A bartender is just a pharmacist with a limited inventory.
Beauty is in the eye of the beer holder.
Change is inevitable, except from a vending machine.
Consciousness: That annoying time between naps.
Could you drive any better if I shoved that cell phone
up your #&%?
Daddy, why wont my magnet pick up this floppy disk?
Do not walk behind me, for I may not lead. Do not walk
ahead of me, for I may not follow.
Don't be irreplaceable; if you can't be replaced, you
can't be promoted.
Don't piss me off! I'm running out of places to hide
the bodies.
Eagles may soar, but weasels don't get sucked into jet
engines.
Energizer Bunny arrested and charged with battery.
For Sale: Parachute. Only used once, never opened, small
stain.
Friends help you move. Real friends help you move bodies.

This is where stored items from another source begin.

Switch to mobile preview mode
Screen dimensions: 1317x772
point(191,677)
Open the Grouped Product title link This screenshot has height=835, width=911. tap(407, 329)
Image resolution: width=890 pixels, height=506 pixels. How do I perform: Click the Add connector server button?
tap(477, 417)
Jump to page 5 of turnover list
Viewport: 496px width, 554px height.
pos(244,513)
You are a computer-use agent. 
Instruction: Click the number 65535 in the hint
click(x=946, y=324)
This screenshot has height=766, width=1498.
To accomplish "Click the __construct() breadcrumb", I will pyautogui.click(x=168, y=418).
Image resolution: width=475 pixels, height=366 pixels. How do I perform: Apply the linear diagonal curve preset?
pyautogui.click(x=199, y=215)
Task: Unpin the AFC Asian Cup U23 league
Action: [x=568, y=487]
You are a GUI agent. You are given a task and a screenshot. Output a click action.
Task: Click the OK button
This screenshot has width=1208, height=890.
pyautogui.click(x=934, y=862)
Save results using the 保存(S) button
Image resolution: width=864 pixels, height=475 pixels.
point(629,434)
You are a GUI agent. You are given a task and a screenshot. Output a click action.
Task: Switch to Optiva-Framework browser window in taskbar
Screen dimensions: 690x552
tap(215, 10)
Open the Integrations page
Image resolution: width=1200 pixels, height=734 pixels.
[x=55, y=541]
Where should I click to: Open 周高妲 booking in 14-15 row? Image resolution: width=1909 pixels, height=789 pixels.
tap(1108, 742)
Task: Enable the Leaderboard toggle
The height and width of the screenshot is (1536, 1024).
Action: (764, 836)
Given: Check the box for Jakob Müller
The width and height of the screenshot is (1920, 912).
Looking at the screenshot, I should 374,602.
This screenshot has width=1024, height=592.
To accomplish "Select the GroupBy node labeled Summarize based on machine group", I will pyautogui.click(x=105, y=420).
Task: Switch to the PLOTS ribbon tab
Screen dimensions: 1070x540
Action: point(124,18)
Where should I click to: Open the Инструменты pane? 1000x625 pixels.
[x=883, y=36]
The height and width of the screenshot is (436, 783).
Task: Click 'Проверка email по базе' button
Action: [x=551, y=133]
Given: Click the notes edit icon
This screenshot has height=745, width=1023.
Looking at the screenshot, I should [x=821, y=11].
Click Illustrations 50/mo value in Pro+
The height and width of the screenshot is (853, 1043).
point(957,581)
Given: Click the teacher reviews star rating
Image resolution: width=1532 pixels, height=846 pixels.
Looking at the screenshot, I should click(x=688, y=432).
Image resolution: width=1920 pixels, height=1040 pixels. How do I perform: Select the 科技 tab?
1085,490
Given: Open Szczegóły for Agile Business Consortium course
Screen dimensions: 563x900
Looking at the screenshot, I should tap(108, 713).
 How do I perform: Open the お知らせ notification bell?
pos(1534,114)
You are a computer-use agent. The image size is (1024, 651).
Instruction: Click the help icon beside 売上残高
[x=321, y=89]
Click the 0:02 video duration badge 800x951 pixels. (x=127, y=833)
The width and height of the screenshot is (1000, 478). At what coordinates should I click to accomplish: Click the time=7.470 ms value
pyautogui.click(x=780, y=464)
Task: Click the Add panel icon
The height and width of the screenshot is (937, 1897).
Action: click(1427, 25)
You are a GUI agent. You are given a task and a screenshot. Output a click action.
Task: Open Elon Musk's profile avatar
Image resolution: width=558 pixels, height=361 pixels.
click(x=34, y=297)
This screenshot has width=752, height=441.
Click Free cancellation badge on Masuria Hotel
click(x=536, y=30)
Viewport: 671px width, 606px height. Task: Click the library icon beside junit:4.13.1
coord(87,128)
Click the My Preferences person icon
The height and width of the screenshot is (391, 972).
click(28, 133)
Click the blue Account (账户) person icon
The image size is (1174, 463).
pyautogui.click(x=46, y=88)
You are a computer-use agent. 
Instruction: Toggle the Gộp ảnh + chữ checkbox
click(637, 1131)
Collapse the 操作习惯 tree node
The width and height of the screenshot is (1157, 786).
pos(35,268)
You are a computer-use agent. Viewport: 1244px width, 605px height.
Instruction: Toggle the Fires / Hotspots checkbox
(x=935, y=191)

Friends may come and go, but enemies tend to accumulate.
Give a man a fish and he will eat for a day. Teach him
how to fish, and he will sit in a boat and drink beer all day.
Honk if you want to see my finger.
I couldn't repair your brakes, so I made your horn louder.
I used to think I was indecisive. Now I'm not sure.
I'm as confused as a baby in a topless bar.
I'm not a complete idiot… some parts are missing!
If at first you don't succeed, skydiving is not for
you.
If at first you don't succeed, destroy all evidence
that you tried.
If you think nobody cares if you're alive, try missing
a couple of car payments.
IRS: We've got what it takes to take what you've got.